1: Final Fantasy XIV Endwalker
How do I articulate my love for Endwalker? Final Fantasy XIV has been with me for a decade now. I’ve watched it cycle through a failed first launch, take off with A Realm Reborn, and deliver hit after hit with Heavensward, Stormblood, and Shadowbringers. And now? Now, I have this. I have Endwalker. It’s probably my favorite expansion, and I could tell you about why in a post 10 times as long as this article. I’ll spare us all from that. Instead, I’ll just try and sell you with this:
As games exist today, the only place you get a story like Endwalker is through Final Fantasy XIV. That does mean you have to play through hundreds of hours of expansions prior, and should probably read some extra side stories, then watch cutscenes from its defunct 1.0 version. It’s all worth it, though… I don’t know how to convince anyone; I haven’t nailed that formula down outside of using the silly critically acclaimed copypasta. All I can say is that I promise it’s worth it. It’s worth the few hours of fetch quests here and there, it’s worth needlessly long dungeon cutscenes, it’s worth grinding through old raids, and if you do the side bits, those pay off too.
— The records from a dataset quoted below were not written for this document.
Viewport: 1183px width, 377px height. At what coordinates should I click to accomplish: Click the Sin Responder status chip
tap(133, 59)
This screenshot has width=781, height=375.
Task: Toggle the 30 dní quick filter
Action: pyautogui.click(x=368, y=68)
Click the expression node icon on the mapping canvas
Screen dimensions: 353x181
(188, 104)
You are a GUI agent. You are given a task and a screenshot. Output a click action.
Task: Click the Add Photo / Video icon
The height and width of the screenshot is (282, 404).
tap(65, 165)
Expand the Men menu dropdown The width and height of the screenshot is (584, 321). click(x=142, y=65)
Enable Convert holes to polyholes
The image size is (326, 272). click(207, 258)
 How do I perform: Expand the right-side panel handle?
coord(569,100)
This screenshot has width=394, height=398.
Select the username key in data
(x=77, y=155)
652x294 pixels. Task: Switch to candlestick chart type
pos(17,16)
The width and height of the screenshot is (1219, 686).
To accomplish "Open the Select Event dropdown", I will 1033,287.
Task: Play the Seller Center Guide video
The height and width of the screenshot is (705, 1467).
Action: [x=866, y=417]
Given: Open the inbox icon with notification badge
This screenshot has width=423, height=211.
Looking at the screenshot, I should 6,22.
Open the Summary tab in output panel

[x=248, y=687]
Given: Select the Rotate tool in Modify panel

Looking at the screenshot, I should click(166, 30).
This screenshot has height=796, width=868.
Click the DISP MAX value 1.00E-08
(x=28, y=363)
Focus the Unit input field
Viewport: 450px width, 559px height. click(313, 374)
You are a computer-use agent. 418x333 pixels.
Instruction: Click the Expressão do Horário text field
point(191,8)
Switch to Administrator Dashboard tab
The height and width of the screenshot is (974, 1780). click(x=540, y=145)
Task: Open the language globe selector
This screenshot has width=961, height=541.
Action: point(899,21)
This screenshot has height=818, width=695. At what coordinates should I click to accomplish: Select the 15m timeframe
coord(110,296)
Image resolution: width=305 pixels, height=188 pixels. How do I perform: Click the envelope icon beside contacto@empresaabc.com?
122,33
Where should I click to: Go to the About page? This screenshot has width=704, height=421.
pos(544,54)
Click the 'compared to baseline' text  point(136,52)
Asking someone to play Final Fantasy XIV is a tall order, and I know that. But I just blitzed my way through an expansion that closed countless plot threads I’ve witnessed spin for years, and there’s something so profoundly satisfying in seeing that all come to a close. I was worried I’d hate it, but here I am, once again in love with this stinkin’ MMO. We aren’t within spoiler timeframes yet, but I’m telling you, Endwalker goes places we didn’t see coming in 2.0. It’s my favorite game, and I expect it’ll always hold this spot.